GlideRite Hardware has good prices also.


----------



## Bobsboxes (Feb 8, 2011)

Woodworkers hardware, very good service, nice people.


----------



## Kentuk55 (Sep 21, 2010)

I didn't have an answer for you Monte, but, thnx to everyone who did. I'll be savin some links. Thnx to all.


----------



## pintodeluxe (Sep 12, 2010)

I buy the Centerline undermount slides from Rockler. For $8 you get a slide and a pair of tack-in glides.


----------



## BigRedKnothead (Dec 21, 2012)

Good call Monte. I'm in the market for some drawer slides too. These sources are all cheaper than the one I was gonna use.


----------



## mojapitt (Dec 31, 2011)

I have briefly checked each link.

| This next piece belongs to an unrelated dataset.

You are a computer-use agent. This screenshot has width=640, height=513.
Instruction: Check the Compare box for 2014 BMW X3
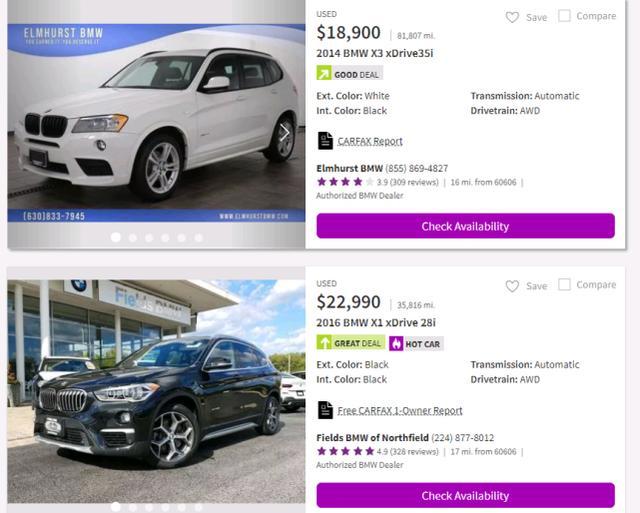pyautogui.click(x=565, y=16)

All of them are cheaper than what I was paying.


----------



## AngieO (Jul 9, 2012)

I made my first drawer this past week. Nothing fancy. No slides. But of course… makes me want to make more. So thanks for asking.


----------



## Woodbum (Jan 3, 2010)

Monte : Try Woodworkers Supply. It is a good source for bulk 3/4 and full extension slides. I have used them a lot. Not Accurides, but pretty good for the money, and they do the job in all of the cabinets and chests that I have built
http://woodworker.com/


----------